Die Anklage sieht das anders: "Sie schildern nur eine Seite der Medaille", sagt die Staatsanwältin. Am späten Vormittag sagt ein Richter als Zeuge aus. Ein gewisser Peter H. hatte ihm gegenüber 2010 seine Aussage widerrufen. Der Mann hatte im Prozess 2004 behauptet, sein Mitpatient Ulvi K. habe ihm den Mord gestanden. Später erklärte er, er sei von den Ermittlern zu dieser Aussage gedrängt worden. Peter H. ist inzwischen verstorben.

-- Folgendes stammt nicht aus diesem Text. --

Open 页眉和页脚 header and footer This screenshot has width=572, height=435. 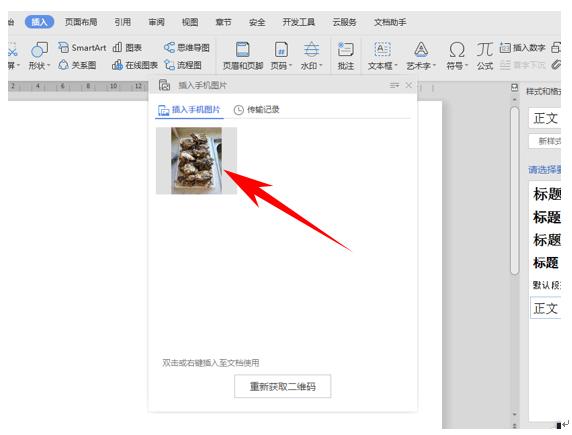pyautogui.click(x=243, y=56)

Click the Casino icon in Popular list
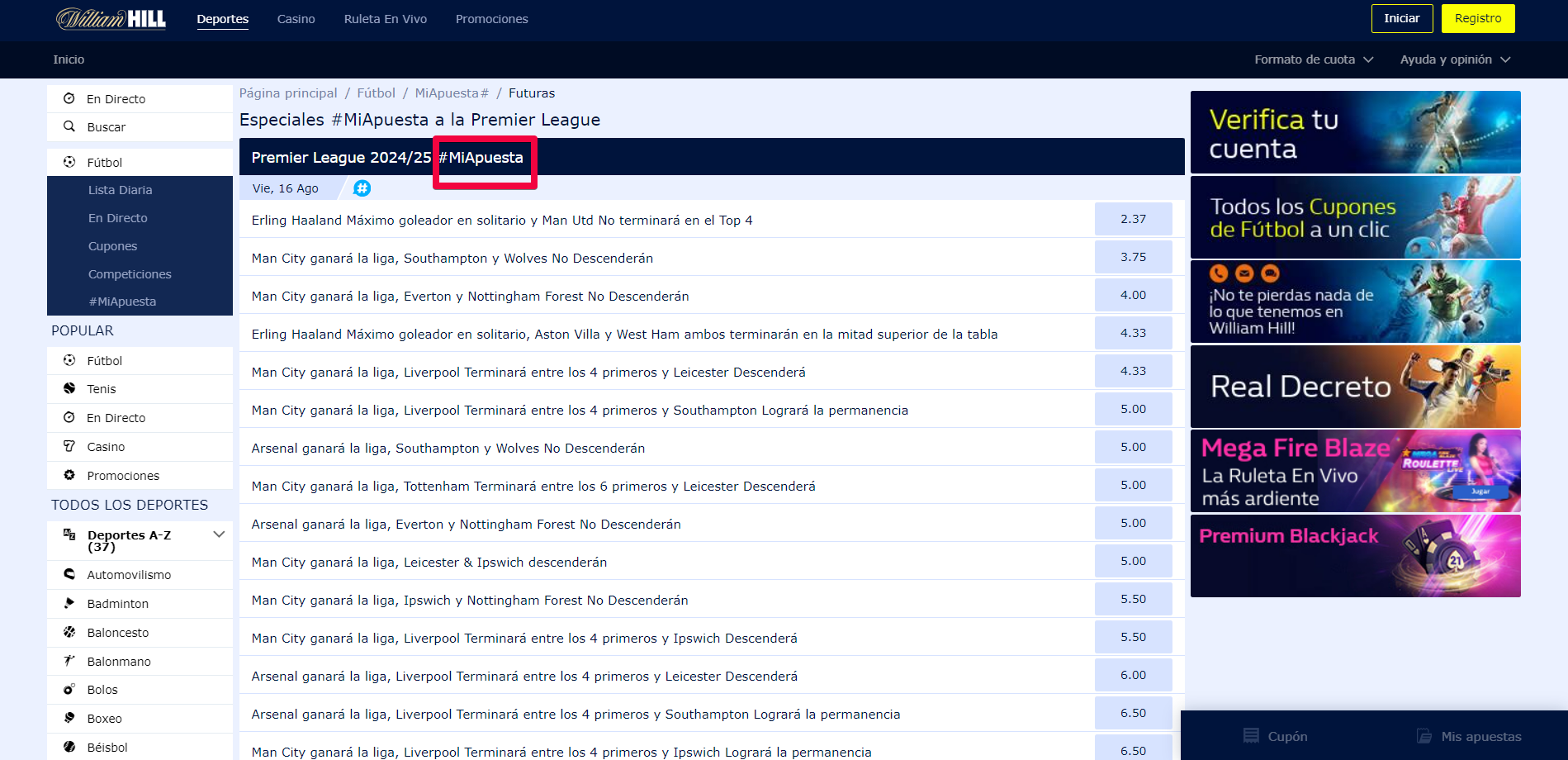coord(69,446)
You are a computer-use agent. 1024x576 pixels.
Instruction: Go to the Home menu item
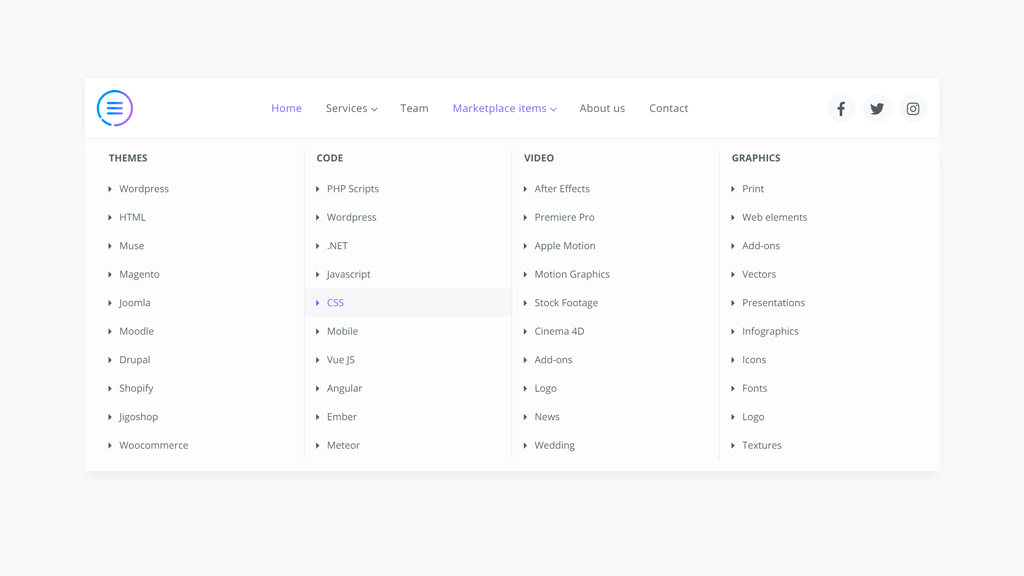coord(286,109)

Der Amtsrichter ist sich sicher, dass Peter H. ihm zumindest in diesem Punkt die Wahrheit gesagt hat: Ulvi K. hat seinem Mitpatienten nie den Mord an Peggy gestanden. "Ob er ein schlechtes Gewissen hatte, weiß ich nicht. Aber da saß ein totkranker Mann vor mir", sagt er. "Er ist nicht in der Absicht zu mir gekommen, mir die Unwahrheit zu erzählen." Nicht sicher ist er sich allerdings, ob die Vorwürfe stimmen, die Peter H. gegen die Polizei erhoben hat. Erst habe der Mann erklärt, die Ermittler hätten sich an ihn gewandt und die Aussage vorformuliert. Später habe Peter H. zugegeben, dass er sich an die Polizei gewandt habe und mehrmals vernommen wurde. Die Polizei habe ihm für das Geständnis die Freilassung versprochen. "Aber das glaube ich nicht", sagt der Amtsrichter. "Vielleicht hat er sich das eingebildet. Und die Polizei hat nicht widersprochen."

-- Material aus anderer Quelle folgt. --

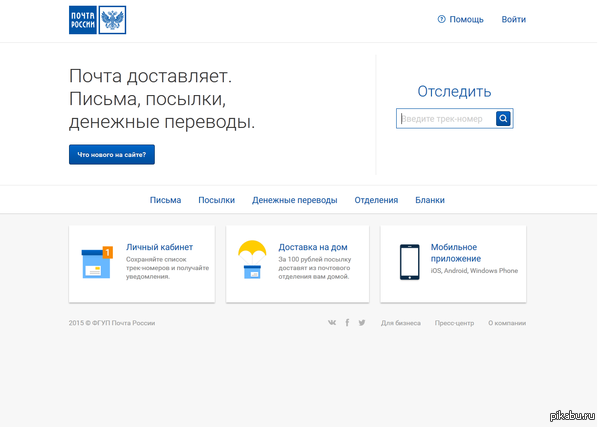Click the Доставка на дом umbrella icon
The height and width of the screenshot is (427, 600).
(x=252, y=260)
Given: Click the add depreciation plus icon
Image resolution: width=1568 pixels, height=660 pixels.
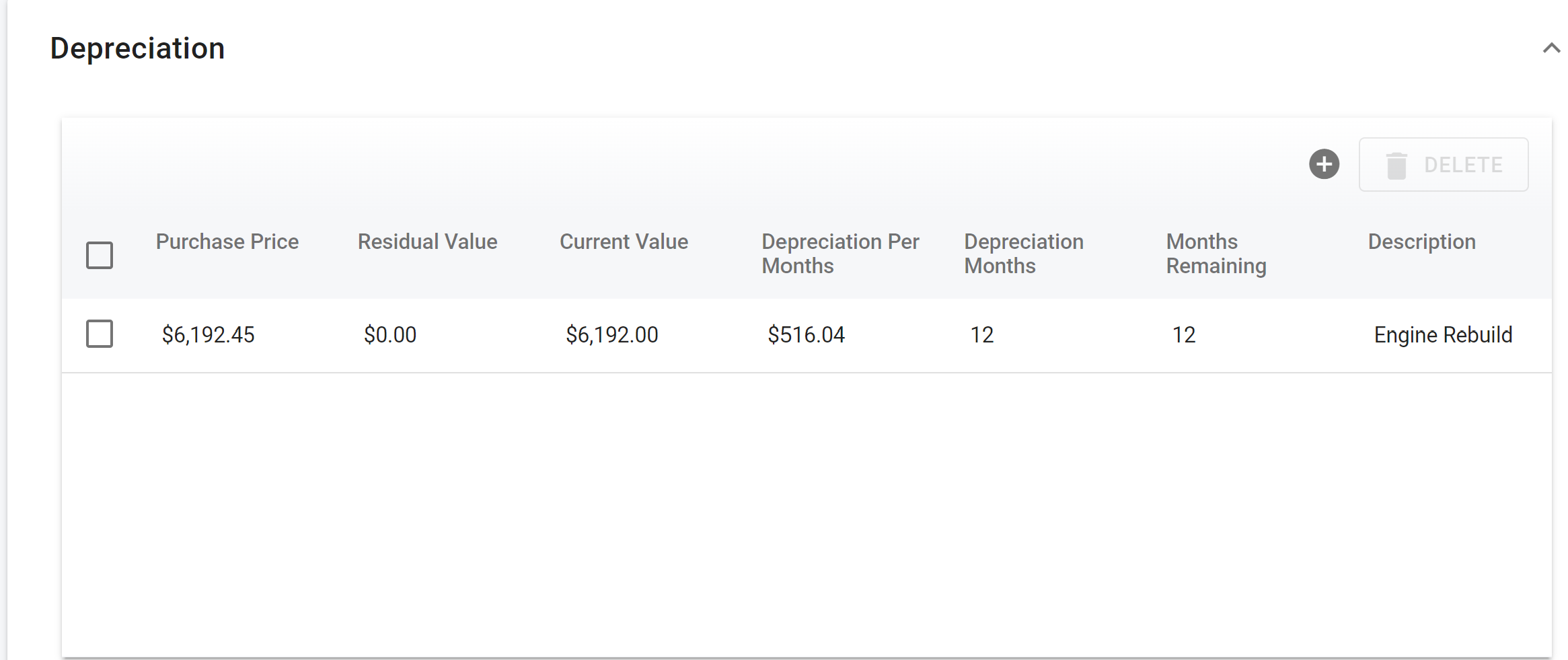Looking at the screenshot, I should [1324, 164].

Auch Ulvi K. hat der Amtsrichter schon vernommen. Es ging um Ermittlungen gegen zwei Polizeibeamte, die ihn verhört hatten. Ulvi K. sagte damals, ein Beamter habe ihm mit dem Daumen unter die Schulterblätter gedrückt. Das habe wehgetan, aber es sei nur einmal passiert. Wer der Beamte war, daran konnte er sich nicht mehr erinnern. Und auch nicht daran, dass ihm etwas versprochen worden sei. "Die Vernehmung war nicht sehr ergiebig", sagt der Richter. Aber den Daumendruck, den habe er Ulvi K. abgenommen. Die Ermittlungen gegen die zwei Beamten wurden schließlich eingestellt. Am Nachmittag sollen weitere Zeugen gehört werden.